Law | Opinion | Politics

Gyasi Ross: Nominate Diane Humetewa to serve on Supreme Court






Diane Humetewa, a member of the Hopi Tribe, is the first Native American woman to serve as a federal judge. Photo from Arizona State University

Gyasi Ross, the editor at large for Indian Country Today, delivers an open letter to President Barack Obama, calling on Diane Humetewa, a member of the Hopi Tribe who serves as a federal judge, to be nominated for the vacancy on the U.S. Supreme Court:
She is a Native woman and Native women tend to have amazing powers when it comes to making functional, pragmatic decisions with world-shaking implications. Of course you are aware how Native communities were violently shaken and pushed to their existential limits by white colonialism and the Manifest Destiny approach employed by the United States government. The tangible manifestations of that approach were the murder of some sixty million buffalo to kill Native peoples’ primary food source. It also manifest by the abduction and terrorization of over 100,000 Native children in boarding schools where they were indoctrinated with the gospel that the white way is right and that our Native ways that have sustained us for tens of thousands of years were wrong, evil, ugly and repugnant.

That approach manifested itself with the enslavement of Native people, the decimation of millions of our people and the wholesale stealing of our lands. It continues until this day through such socio-economic indicators as Native people being the most likely to be murdered by police violence, by Native people having the lowest life expectancy of any people on this continent and the highest suicide rates of any community.

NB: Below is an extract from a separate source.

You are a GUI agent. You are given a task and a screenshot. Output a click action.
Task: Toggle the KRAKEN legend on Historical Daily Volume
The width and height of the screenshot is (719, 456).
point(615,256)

Yet, in spite of all the many obstacles, traps, snags and entanglements that the United States government, white supremacy and Manifest Destiny created that were intended to wipe Native people off the face of the earth, Native women largely kept us together. We’re here. Somehow. And it was largely through the wisdom, resourcefulness and spiritual strength of Native women keeping together a community whose self-esteem and very lives were constantly in jeopardy. From the moment Europeans first stumbled onto these shores, our future has never been secure. But we remain and although we might not be where we want to be, we have gotten stronger.

Get the Story:
Gyasi Ross: President Obama: A Letter of Recommendation for Diane Humetewa for The Supreme Court (Indian Country Today 3/8)

Join the Conversation

Related Stories:
Updates from Day 2 of National Congress of American Indians winter session in D.C. (02/24)
Law Article: Indian Country saw positive developments in 2014 (02/04)
Judge Humetewa hands down sentence in Indian child abuse case (08/25)
Editorial: Diane Humetewa makes history books as federal judge (05/21)
Senate confirms Diane Humetewa as a federal judge in Arizona (5/15)
Senate to vote on Diane Humetewa as federal judge in Arizona (5/14)
Sen. Tester presses for confirmation of three Indian nominees (5/12)
Senate committee advances Diane Humetewa as federal judge (2/27)
Diane Humetewa, Hopi, wins praise at confirmation hearing (1/29)
Confirmation hearing for Diane Humetewa as federal judge (1/24)
Obama resubmits nomination of Diane Humetewa as judge (01/06)
Opinion: Big deal in nomination of Diane Humetewa as judge (10/02)
Opinion: Long overdue pick of Native woman as federal judge (09/24)
Diane Humetewa earns praise as choice for federal judgeship (9/20)
Obama nominates Diane Humetewa, Hopi, as a federal judge (9/19)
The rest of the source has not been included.